Education: Self-Management Training and Diabetes — A Rich Resource For Patients And Providers
Patients and providers alike may soon have improved access to a key resource for supporting individuals with diabetes. Legislators in the US Senate recently reintroduced the Expanding Access to Diabetes Self-Management Training Act, which aims to increase the number of patients taking advantage of the services of diabetes educators.
Medicare has covered diabetes self-management education and support (DSMES) for more than 15 years, and the American Diabetes Association (ADA) recommends DSMES as an important part of care for people with diabetes. However, participation in DSMES programs historically has been low. Among individuals newly diagnosed with diabetes, less than 7% of those with private insurance1 and only 5% of those covered by Medicare participate.2
The new legislation aims to increase participation by removing several barriers to access. Among other provisions, the bill would eliminate patient cost-sharing for those on Medicare, expand the scope of providers who can refer for DSMES, and loosen restrictions regarding location for covered programs.
According to Kellie Rodriguez, RN, MSN, MBA, CDE, director of the Global Diabetes Program for Parkland Health & Hospital System in Dallas, DSMES services are a major asset for time-strapped providers who simply can’t offer patients in-depth education and support on how to manage a complex condition such as diabetes. “Chronic diseases [such as diabetes] don’t really fit the acute care model of 15- to 20-minute visits,” Rodriguez says.
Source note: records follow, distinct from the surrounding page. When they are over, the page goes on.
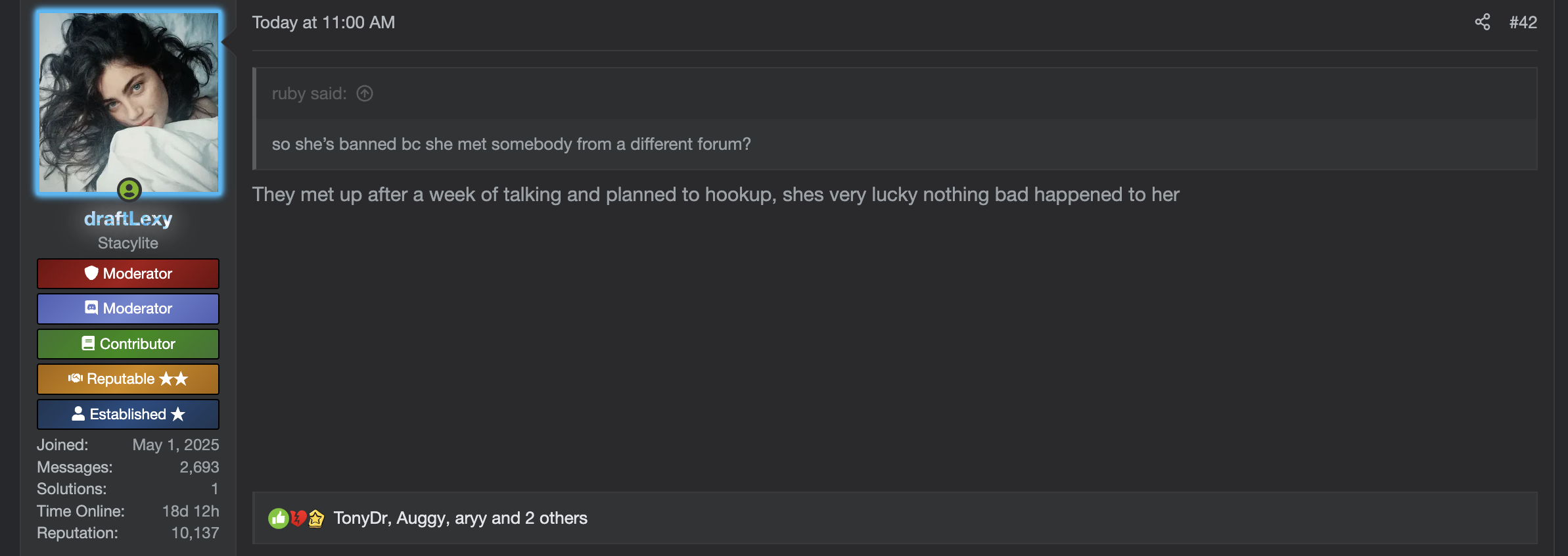1568x556 pixels.
Task: Click the green Contributor badge
Action: click(128, 344)
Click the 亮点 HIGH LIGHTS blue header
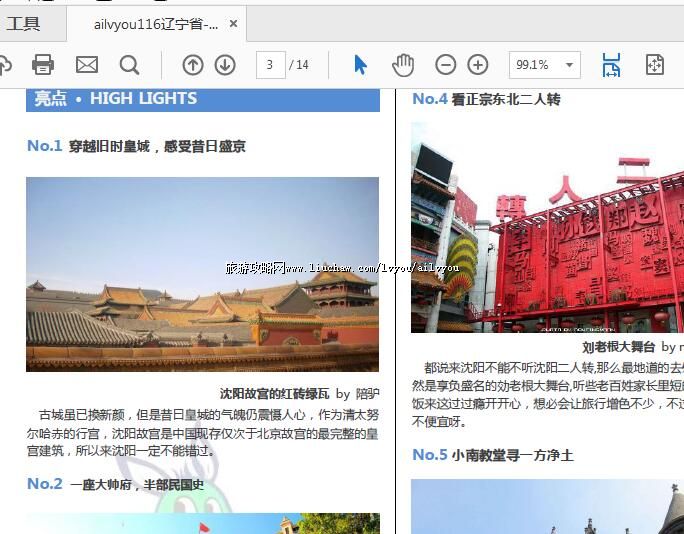This screenshot has height=534, width=684. (x=203, y=99)
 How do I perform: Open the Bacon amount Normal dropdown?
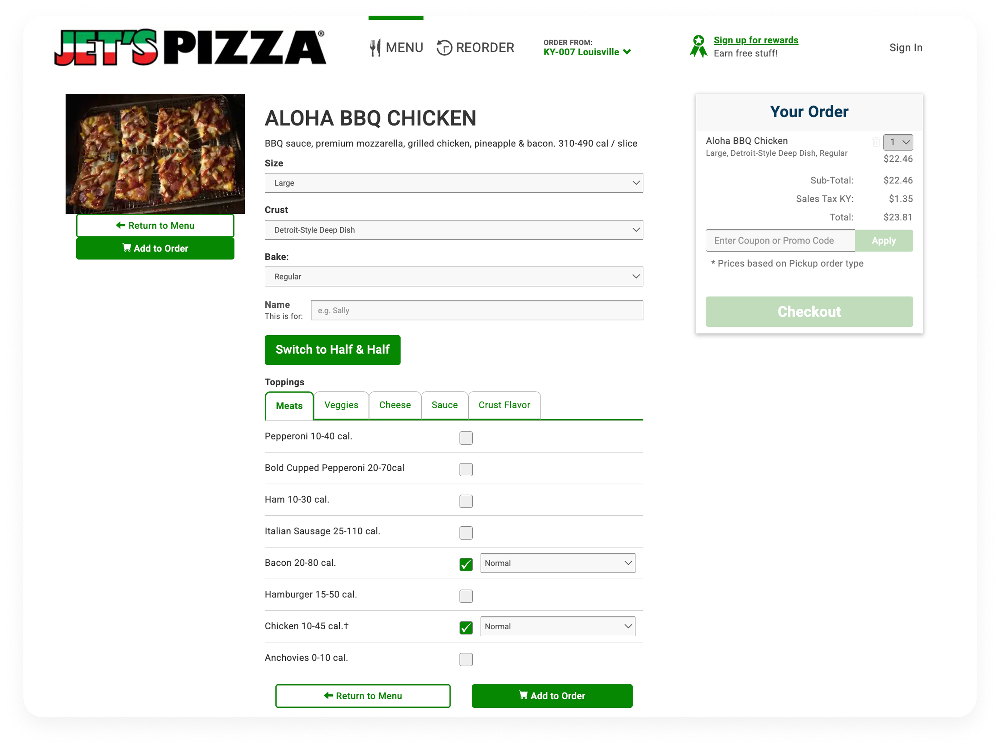(558, 564)
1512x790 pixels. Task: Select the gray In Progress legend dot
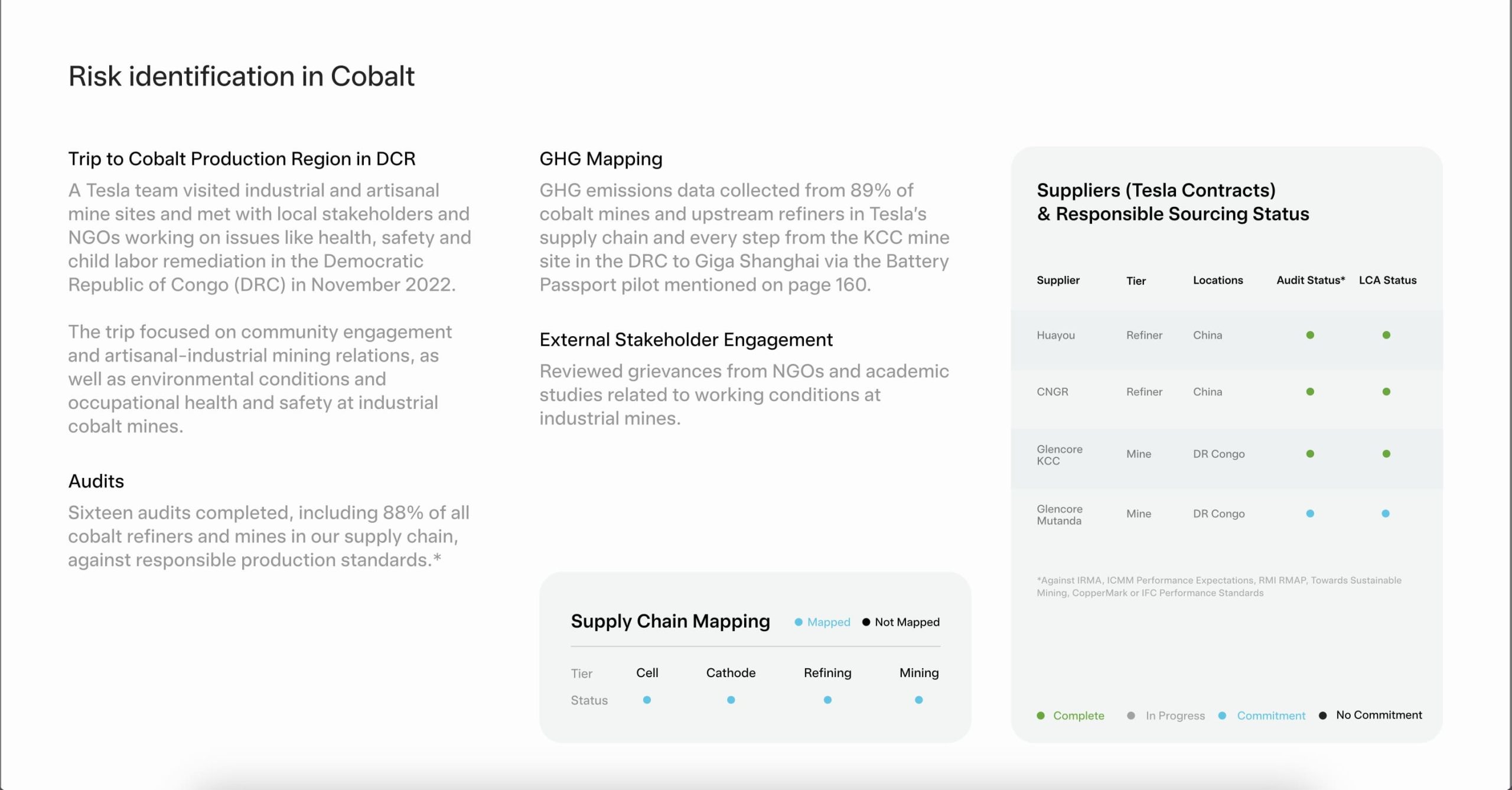[x=1130, y=716]
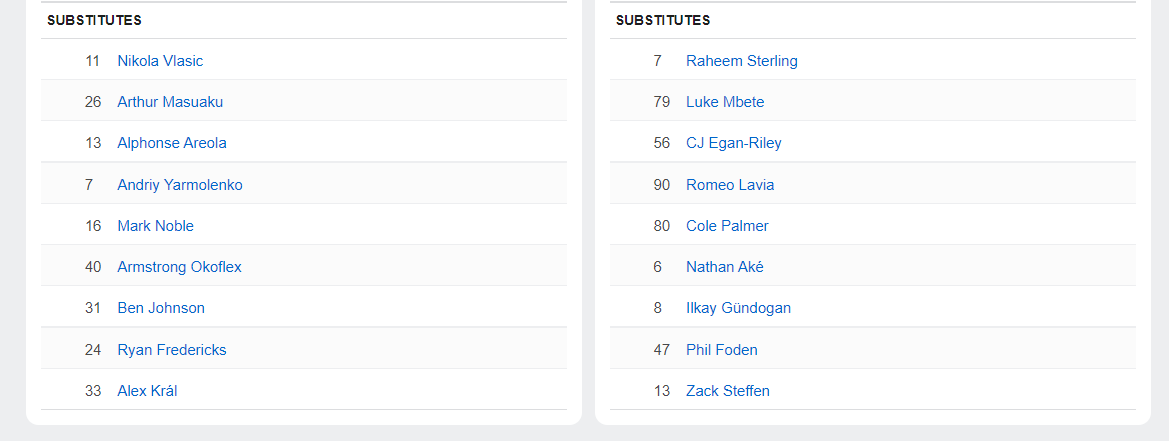Select Alphonse Areola from substitutes
Screen dimensions: 1169x441
point(172,143)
Given the overwhelm that most providers face, “partnering with a diabetes educator is a really rich resource.”
The Need for DSMES
DSMES services focus on assessing patients’ needs and providing them with the knowledge and skills to make everyday life decisions, Rodriguez says. In DSMES, “it’s not just learning how to use a meter to check your blood glucose level; it’s about how you use that meter, what you do with the numbers, how you make decisions based on that information, and how you make positive lifestyle changes based on that information,” Rodriguez says. “If you just read a pamphlet or a brochure about the meter, it’s just going to tell you how to use it, but it’s not going to teach you the key intricacies of monitoring.”
Although DSMES is of value for all patients with diabetes, it may be of particular value for older patients, according to Gretchen Youssef, MS, RD, current ADA president for health care and education. This is because older adults often have cognitive deficits and might need a simplified diabetes plan. “The diabetes educator can work closely with the primary care provider to help with medication adherence strategies, simplifying medication regimens, avoidance of hypoglycemia, meal planning for the geriatric patient, foot care, etc,” Youssef says.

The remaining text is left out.